La perte de son territoire est au cœur de ce récit, que ce soit un étudiant en exil pour avoir occupé son université, un homme expulsé de chez lui ou un réalisateur qui retourne là où il a grandit et trouve un environnement très différent. Parallèlement, la mairie développe des projets de réaménagement du territoire, afin de faire de ces lieux oubliés des quartiers attractifs, modèles d’un vivre-ensemble, alors même que cela est imposé au détriment de l’avis des habitants, entendus mais non écoutés, et de la vie de Géro. En filigrane, Seuls les pirates soulève des enjeux politiques : à qui appartient un espace public ? Visiblement au maire et quelques promoteurs, ou encore au directeur d’université. Puis quels lieux sont-ils dignes d’être filmés ? Au cinéma, il faut être de la ville ou de la campagne pour être un paysage digne d’intérêt, mais il ne faut pas être situé dans un entre-deux qui n’offre les avantages ni de l’un ni de l’autre. Il s’agit là d’un principe esthétique lié en réalité à une politique de centralisation bien française, entre Paris et quelques pôles qui, de fait, ne rend pas anodin le choix de filmer ailleurs. Gaël Lépingle pose ainsi un regard artistique sur ce qui ne l’est absolument pas. Il parvient à renouveler notre regard sur des paysages que nous avons vu cent fois, dans lesquels nous avons vécu sans leur accorder la moindre valeur. Il ne les enjolive pas mais, par le fait d’y poser une caméra, leur restitue une légitimité d’existence, montre que s'y trouve tout de même des brèches de vies, d’idées qui valent autant que les autres.

Le jeu des acteurs sonne en revanche parfois plus faux. Ils sont très bons lorsqu’ils jouent l’incarnation d’eux-mêmes, et patinent lorsqu’ils doivent jouer des moments plus écrits. Premier long métrage de fiction du réalisateur (il a été tourné avant L’été nucléaire, sorti l’an dernier), cela témoigne d’un passage pas toujours simple depuis le documentaire. Mais sa volonté de coller encore au réel lui donne aussi son envergure.
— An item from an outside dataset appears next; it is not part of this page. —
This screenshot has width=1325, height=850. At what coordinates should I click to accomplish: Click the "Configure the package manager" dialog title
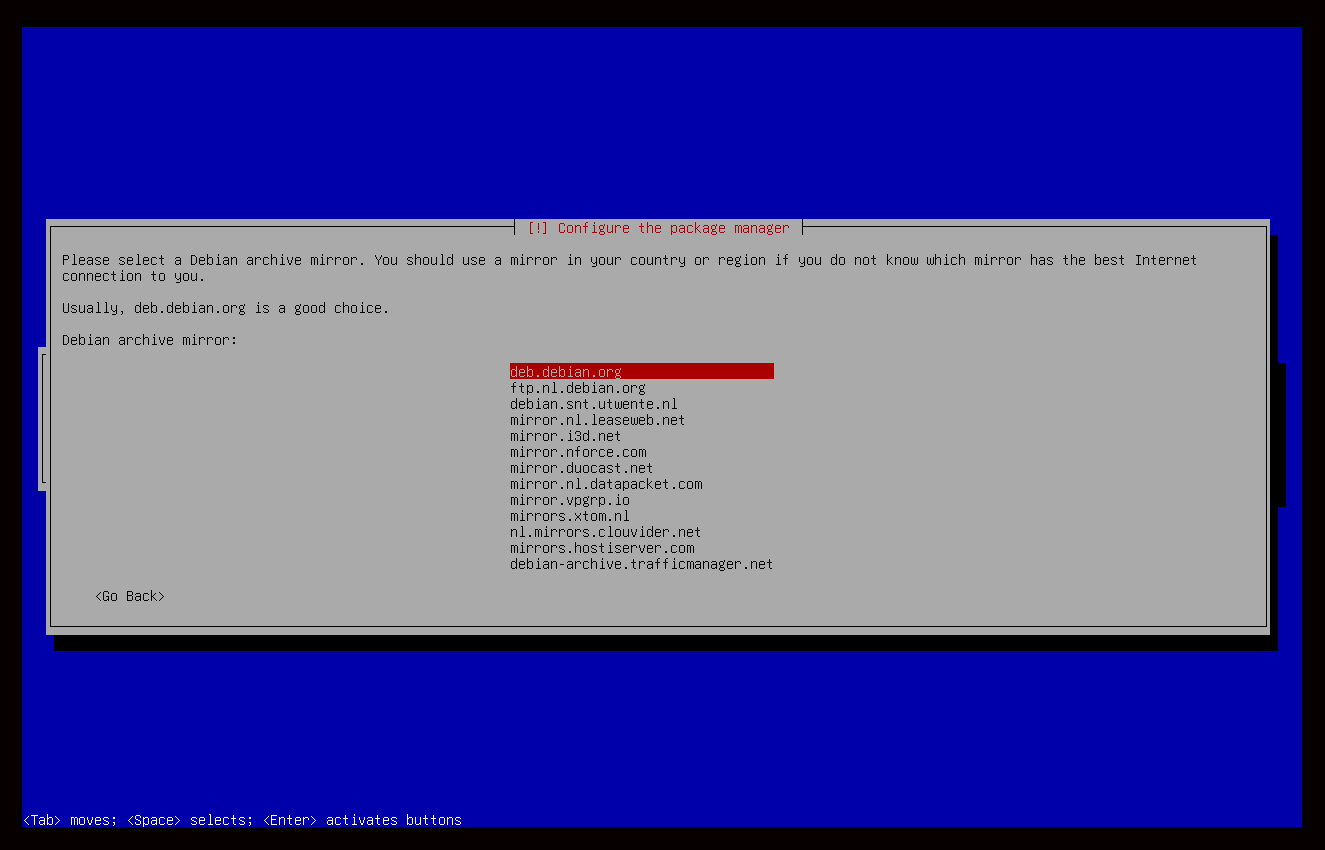[673, 228]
Le corps des acteurs est vrai jusque dans l’état de leur dent, les mouvements des corps subordonnent toujours les mouvements de la caméra. Enfin, la magie du film repose largement sur la prestation de Ludovic Douare, qui fait de sa déficience vocale un véritable organe poétique, du tragique de sa vie une aventure artistique. Seuls les pirates produit un résultat touchant, vrai et digne d’être vu.